Meu primeiro instinto foi simples. Por que o protocolo continua se restringindo? Então percebi que eu estava fazendo a pergunta errada. A pergunta real é: Depois que o Bitcoin é travado, o que o protocolo ainda deve ter permissão para decidir? Tudo se alinhou de repente. 10 Cofres e 10 saídas de HTLC limitam os caminhos de execução antes mesmo de um Cofre existir. 108 e 432 blocos limitam por quanto tempo a incerteza é permitida a sobreviver. Parâmetros diferentes. O mesmo princípio arquitetural.
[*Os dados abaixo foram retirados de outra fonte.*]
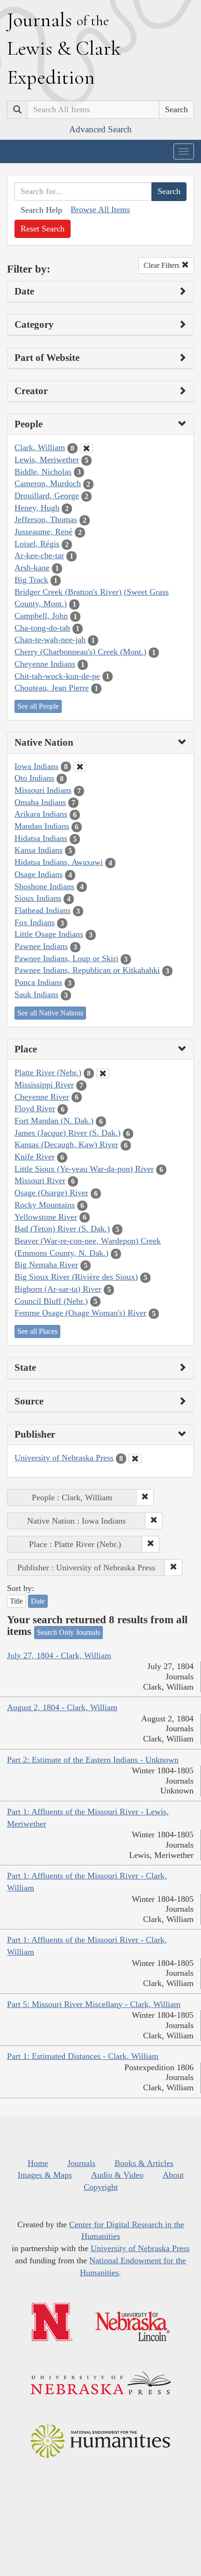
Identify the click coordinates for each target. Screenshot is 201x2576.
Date (38, 1601)
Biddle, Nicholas (43, 471)
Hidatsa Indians (40, 838)
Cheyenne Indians (44, 664)
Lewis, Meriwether (46, 459)
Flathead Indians (42, 910)
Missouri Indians (43, 790)
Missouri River (39, 1180)
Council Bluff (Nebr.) (51, 1301)
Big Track (31, 579)
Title (16, 1601)
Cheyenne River (41, 1096)
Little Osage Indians (48, 934)
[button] (145, 1497)
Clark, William (39, 447)
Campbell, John (41, 615)
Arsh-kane (32, 567)
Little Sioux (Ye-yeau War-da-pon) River (84, 1168)
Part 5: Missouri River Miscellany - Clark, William (93, 2004)
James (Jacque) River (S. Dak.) (67, 1132)
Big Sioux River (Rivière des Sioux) (76, 1276)
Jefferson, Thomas (45, 519)
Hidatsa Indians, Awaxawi (58, 862)
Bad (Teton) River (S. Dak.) (62, 1228)
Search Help (41, 210)
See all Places (37, 1331)
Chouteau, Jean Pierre (51, 687)
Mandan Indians (41, 826)
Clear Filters (162, 265)
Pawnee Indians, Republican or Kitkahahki (87, 970)
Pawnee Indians (41, 946)
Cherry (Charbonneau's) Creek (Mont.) (80, 651)
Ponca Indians (38, 982)
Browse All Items (100, 209)
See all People (38, 706)
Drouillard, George (46, 495)
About (173, 2175)
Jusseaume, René (43, 531)
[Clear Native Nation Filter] (79, 766)
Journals (81, 2163)
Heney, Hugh (36, 507)
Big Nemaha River (46, 1264)
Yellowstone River (45, 1217)
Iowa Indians (36, 766)
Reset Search (43, 228)
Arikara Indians (40, 814)
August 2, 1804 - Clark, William (62, 1707)
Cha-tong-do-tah (42, 628)
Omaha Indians (40, 802)
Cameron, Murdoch (47, 483)
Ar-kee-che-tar (39, 555)
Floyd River (34, 1108)
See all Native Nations (50, 1013)
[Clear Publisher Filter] (135, 1458)
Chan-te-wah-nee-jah (50, 639)
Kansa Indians (38, 850)
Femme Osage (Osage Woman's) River (80, 1312)
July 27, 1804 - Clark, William (59, 1655)
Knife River (34, 1156)
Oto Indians (34, 778)
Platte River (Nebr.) (47, 1072)
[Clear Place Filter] (102, 1073)
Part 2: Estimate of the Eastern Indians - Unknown (93, 1759)
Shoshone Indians (44, 886)
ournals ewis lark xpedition (64, 48)
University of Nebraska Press (64, 1457)
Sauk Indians (36, 994)
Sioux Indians (37, 898)
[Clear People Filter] (86, 448)
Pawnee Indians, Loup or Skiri (66, 958)
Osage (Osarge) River (51, 1192)
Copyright (101, 2187)
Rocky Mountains (44, 1204)
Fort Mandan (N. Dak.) (53, 1120)
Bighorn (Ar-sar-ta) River (57, 1289)
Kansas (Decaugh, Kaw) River (66, 1144)
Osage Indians (38, 874)
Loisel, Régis (36, 543)
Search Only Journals (68, 1632)
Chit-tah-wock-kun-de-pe (57, 676)
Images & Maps (45, 2175)
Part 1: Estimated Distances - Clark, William (82, 2056)
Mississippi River (44, 1084)
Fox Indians (34, 922)
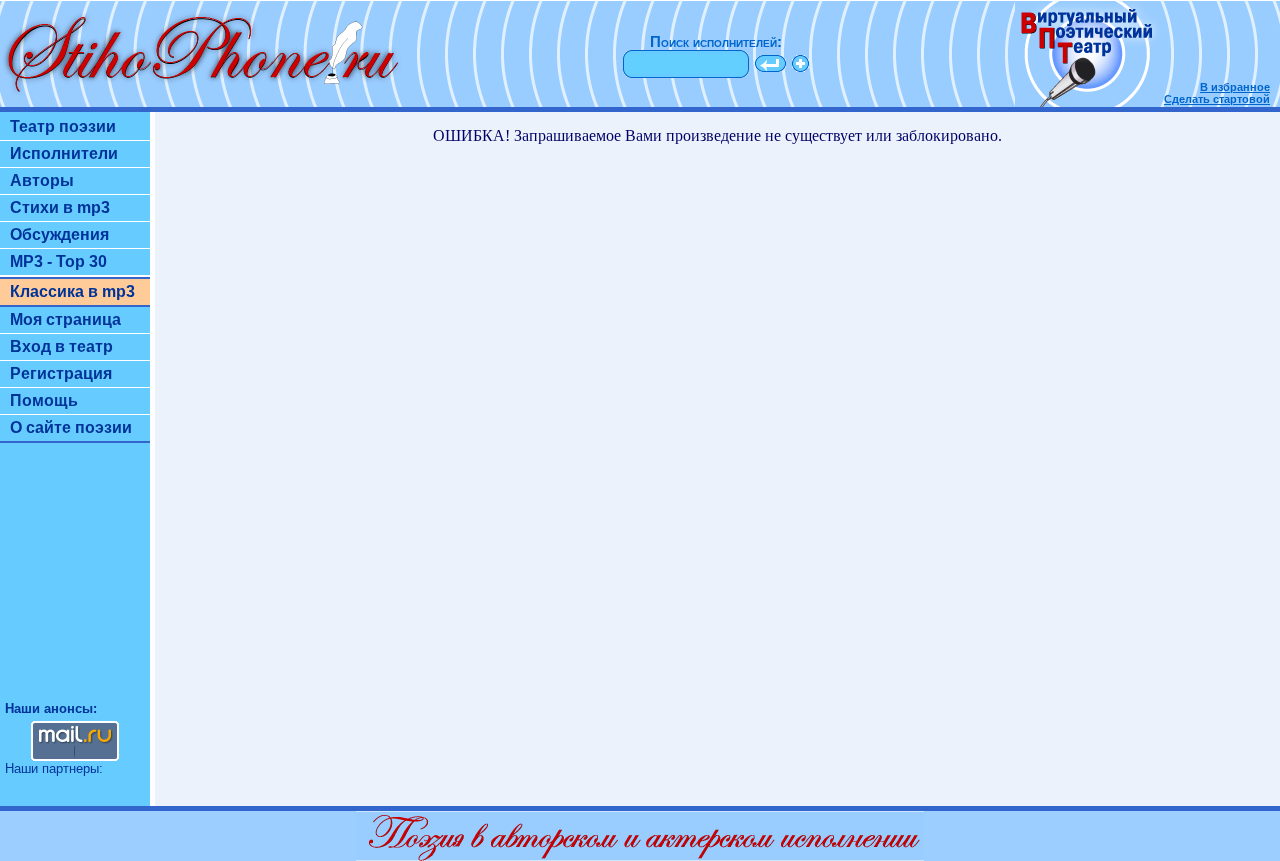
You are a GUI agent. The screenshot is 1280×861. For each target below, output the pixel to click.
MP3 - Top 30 (58, 261)
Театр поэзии (63, 126)
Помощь (44, 400)
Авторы (42, 180)
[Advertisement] (75, 581)
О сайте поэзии (71, 427)
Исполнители (64, 153)
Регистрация (61, 373)
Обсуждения (59, 234)
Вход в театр (61, 346)
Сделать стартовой (1217, 99)
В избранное (1235, 87)
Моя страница (65, 319)
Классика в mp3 (72, 291)
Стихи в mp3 (60, 207)
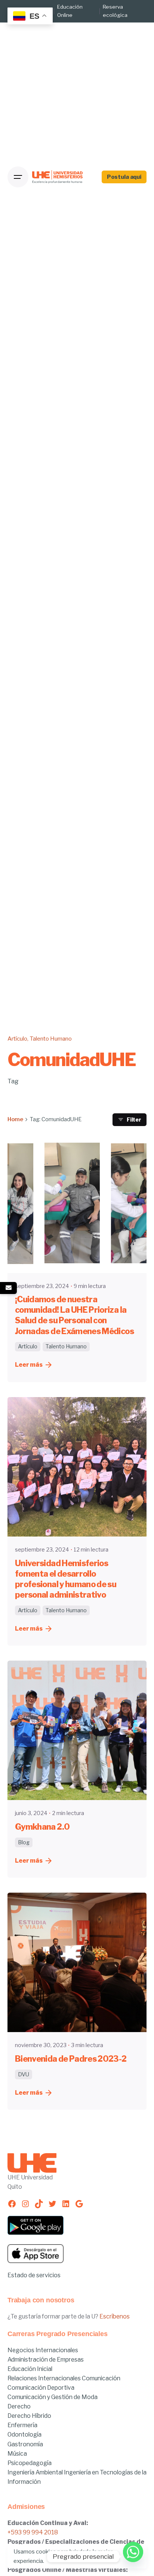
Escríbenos (114, 2316)
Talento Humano (51, 1038)
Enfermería (22, 2425)
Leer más (29, 1364)
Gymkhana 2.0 (42, 1827)
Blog (24, 1842)
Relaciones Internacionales (44, 2378)
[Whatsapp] (133, 2556)
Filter (134, 1120)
Babylon não está sacrificando flexibilidade por acidente. Ela está removendo discricionariedade de propósito. O grafo de transações pré-assinadas torna isso possível. Uma vez que o peg-in é concluído, não se espera que o protocolo improvise. Espera-se que ele execute compromissos que já foram feitos antes de o BTC se tornar garantia.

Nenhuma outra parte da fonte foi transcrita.